### To do
Please resume the reply to the reviewer below, starting right after its final sentence.

We thank the reviewer for the feedback and positive comments. We are happy that the reviewer generally liked the paper and that they found the simplification of sheaves to flat bundles clever, the synthetic experiments clever, the empirical performance impressive, and the novel notion of expressiveness intriguing.

We now address the questions and weaknesses raised:

A weakness of this paper is that the central idea is arguably a simple extension of the neural sheaf diffusion paper. […] This is balanced by the impressive empirical results in the paper.

We agree that neural sheaf diffusion (NSD) and our work are similar in nature, but we respectfully disagree with the reviewer that the central idea of our paper is a simple extension of theirs. We explicitly state the differences with Sheaf Neural Networks in Section 3 of our paper, which we repeat here: 1) the NSD architecture is a message-passing architecture where each layer performs a one-hop aggregation, while in BuNNs the parameterization of the heat kernel breaks away from explicit message passing; 2) the use of flat vector bundles reduces the computational complexity; 3) the properties of the stable states of heat diffusion being non-trivial for flat vector bundles which is not true for general sheaves. In addition, we consider the theoretical properties of our method such as the universality result to be solid non-trivial contributions and are of independent interest.

This reviewer was bothered at times by the strong use of language by the authors. The claim that the proposed bundle approach solves the over-squashing problem is over-stated. Any spectral method will address over-squashing. [...] There is no conceptual new solution to over-squashing.

### Dataset content
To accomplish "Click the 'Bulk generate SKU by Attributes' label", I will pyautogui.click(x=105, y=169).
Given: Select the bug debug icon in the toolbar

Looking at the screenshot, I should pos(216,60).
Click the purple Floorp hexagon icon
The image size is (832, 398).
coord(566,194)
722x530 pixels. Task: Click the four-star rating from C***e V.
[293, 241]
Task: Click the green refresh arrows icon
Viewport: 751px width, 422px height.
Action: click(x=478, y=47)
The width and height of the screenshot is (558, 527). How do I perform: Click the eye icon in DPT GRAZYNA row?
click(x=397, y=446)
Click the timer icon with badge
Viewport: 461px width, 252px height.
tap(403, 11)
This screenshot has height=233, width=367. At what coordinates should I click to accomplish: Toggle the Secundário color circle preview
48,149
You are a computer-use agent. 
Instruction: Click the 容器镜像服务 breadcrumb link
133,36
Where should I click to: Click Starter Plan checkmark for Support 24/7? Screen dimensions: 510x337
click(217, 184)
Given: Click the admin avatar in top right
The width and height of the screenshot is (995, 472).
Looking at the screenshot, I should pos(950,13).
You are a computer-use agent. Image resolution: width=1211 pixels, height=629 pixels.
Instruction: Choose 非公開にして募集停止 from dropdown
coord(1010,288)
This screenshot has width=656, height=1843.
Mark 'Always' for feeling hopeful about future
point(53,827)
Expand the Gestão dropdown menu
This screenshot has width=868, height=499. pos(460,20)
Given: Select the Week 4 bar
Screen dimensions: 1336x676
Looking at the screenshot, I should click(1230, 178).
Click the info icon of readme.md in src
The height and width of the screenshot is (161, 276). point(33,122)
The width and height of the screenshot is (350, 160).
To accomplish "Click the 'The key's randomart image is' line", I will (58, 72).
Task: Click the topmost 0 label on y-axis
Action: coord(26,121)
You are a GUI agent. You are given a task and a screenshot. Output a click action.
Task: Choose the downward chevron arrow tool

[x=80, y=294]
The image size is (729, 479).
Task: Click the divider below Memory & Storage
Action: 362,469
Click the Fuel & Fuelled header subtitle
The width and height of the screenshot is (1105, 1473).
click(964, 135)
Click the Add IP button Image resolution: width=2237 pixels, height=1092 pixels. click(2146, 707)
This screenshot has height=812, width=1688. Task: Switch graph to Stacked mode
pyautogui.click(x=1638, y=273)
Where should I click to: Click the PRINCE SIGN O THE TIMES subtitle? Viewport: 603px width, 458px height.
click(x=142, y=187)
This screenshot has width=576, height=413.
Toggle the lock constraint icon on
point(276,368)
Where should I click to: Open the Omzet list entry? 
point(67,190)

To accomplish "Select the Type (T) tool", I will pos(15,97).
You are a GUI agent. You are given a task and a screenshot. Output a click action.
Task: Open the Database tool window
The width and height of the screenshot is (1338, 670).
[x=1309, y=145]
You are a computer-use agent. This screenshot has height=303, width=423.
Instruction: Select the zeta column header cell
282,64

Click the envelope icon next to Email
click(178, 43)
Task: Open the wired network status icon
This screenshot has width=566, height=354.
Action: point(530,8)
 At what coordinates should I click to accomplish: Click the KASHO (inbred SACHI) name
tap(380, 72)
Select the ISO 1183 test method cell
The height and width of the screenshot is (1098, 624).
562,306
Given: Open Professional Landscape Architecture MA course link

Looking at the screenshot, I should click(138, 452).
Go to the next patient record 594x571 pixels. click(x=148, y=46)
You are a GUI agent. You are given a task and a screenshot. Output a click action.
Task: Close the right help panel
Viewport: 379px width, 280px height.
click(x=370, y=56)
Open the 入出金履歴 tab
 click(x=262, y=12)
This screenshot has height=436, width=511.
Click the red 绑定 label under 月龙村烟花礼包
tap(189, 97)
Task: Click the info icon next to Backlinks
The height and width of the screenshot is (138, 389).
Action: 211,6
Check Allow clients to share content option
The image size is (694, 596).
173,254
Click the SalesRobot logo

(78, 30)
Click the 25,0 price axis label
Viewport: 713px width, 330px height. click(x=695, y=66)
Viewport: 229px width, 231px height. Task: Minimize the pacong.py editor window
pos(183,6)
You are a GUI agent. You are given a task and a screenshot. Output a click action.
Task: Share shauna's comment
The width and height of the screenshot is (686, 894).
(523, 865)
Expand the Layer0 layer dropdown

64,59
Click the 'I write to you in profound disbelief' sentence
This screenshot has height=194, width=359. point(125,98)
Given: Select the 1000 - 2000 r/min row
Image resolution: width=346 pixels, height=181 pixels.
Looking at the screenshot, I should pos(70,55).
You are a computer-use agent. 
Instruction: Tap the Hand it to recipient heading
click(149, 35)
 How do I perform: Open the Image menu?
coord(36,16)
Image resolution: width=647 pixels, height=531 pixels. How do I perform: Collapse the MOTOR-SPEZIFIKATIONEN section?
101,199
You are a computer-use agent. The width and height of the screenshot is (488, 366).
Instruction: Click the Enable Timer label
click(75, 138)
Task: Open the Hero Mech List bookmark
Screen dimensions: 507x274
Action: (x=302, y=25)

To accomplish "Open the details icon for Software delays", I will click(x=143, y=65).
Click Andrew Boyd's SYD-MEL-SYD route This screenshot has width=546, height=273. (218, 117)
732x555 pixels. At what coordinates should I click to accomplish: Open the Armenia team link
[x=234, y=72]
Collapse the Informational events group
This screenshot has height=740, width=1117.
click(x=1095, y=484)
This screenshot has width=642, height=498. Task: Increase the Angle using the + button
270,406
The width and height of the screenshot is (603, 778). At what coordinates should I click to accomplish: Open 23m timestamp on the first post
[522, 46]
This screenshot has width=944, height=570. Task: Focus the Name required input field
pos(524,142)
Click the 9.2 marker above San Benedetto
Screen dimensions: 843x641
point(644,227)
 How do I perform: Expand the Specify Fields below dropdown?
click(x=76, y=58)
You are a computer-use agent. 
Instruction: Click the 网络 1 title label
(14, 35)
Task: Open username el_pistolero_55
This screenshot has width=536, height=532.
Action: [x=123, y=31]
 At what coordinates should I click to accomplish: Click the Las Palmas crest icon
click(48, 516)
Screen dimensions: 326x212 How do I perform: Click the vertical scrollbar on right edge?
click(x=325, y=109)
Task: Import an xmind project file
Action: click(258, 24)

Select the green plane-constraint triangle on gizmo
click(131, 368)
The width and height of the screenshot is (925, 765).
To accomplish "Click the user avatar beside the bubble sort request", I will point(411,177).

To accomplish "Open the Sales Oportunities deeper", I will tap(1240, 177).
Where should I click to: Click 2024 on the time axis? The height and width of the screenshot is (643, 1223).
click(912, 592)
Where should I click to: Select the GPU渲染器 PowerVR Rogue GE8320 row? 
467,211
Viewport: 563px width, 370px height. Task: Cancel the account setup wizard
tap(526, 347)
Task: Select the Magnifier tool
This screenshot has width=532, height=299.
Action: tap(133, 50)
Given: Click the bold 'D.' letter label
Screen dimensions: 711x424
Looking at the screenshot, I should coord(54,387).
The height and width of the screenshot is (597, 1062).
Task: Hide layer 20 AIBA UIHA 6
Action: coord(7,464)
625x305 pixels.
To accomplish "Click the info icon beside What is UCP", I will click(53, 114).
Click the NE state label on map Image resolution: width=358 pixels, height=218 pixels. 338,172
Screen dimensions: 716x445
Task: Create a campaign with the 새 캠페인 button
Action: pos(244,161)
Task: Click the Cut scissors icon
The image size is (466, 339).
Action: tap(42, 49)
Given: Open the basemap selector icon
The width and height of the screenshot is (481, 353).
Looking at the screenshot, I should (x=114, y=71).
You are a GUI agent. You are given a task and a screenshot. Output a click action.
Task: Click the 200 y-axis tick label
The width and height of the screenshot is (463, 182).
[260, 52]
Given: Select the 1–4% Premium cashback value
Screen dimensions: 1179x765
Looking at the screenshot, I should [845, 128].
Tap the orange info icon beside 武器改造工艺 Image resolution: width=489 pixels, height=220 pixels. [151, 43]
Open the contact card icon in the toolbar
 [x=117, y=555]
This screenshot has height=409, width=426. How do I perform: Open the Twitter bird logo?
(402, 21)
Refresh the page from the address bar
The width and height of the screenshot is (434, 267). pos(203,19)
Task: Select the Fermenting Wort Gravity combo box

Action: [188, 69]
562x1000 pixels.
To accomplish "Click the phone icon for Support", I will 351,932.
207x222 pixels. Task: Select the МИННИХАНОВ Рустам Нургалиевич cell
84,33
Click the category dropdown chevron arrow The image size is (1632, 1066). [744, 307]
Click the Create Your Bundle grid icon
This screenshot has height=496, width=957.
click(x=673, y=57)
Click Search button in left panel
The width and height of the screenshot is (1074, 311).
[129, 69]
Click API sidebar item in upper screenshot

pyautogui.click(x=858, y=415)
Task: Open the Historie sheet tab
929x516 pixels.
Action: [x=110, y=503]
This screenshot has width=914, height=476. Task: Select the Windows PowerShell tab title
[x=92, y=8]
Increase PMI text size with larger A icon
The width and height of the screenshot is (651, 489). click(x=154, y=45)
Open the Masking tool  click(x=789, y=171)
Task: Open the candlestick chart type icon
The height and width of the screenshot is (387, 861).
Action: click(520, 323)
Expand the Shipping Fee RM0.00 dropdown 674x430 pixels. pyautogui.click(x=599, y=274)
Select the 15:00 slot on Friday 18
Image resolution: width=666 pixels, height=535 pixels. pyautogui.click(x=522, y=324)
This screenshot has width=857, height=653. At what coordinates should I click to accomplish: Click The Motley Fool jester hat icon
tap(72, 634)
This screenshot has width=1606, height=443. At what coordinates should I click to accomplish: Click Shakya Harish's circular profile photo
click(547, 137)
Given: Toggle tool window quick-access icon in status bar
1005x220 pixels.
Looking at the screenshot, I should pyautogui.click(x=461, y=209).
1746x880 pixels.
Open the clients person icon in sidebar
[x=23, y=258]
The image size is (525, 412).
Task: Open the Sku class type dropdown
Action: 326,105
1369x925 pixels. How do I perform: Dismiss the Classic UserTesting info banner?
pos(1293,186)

### Output for this exercise
We would like to clarify that we do not claim that our method is a new way to solve over-squashing and simply argue that our method does alleviate over-squashing. Alleviating over-squashing is a by-product of the proposed method, and we study this property as it is a main limitation of MPNNs. That said, we appreciate that the wording in Table 1 is strong, and we have replaced ‘No over-squashing’ with ‘Alleviates over-squashing.

What price is paid for going from the full cellular sheaves to the flat vector bundle in expressivity? In practice, in what settings is the flat vector bundle approach good enough?

The reviewer raises an interesting point: since flat vector bundles are a special case of cellular sheaves, when is such a special case good enough, both in theory and in practice? While cellular sheaves are more general, our theory shows that flat vector bundles are sufficiently expressive to be universal (Theorem 5.3). In practice, NSD has to learn restriction maps for each node-edge pair, which is expensive and prone to overfitting. Our experiment strongly suggests that flat vector bundles are sufficiently expressive and work better in practice. We hope that this clarifies one of the messages of our paper.

Similarly, can the authors provide a comparison between the structure of the fixed points for cellular sheaves and flat vector bundles?

The reviewer raises a second interesting point related to expressiveness: are the fixed points of flat vector bundles less ‘rich’ than those of general vector bundles? Concerning this, it is important to note that a key assumption of the previous work on the long time limit of general cellular sheaves by Bodnar et al. is that the bundle is path-independent, meaning that the transport map between two nodes does not depend on the path along which to transport. When this assumption does not hold, as is usually the case for a general sheaf, the fixed points are restricted to a strict subspace (c.f. Lemma 6 in [1]). We have updated Section 3 to clarify this comparison and are happy to discuss this further.

2024-11-20

Does the transformation learned for each node need to be orthogonal in practice? [...] Can the authors relax this requirement in practice and use invertible matrices or a fully unconstrained matrix?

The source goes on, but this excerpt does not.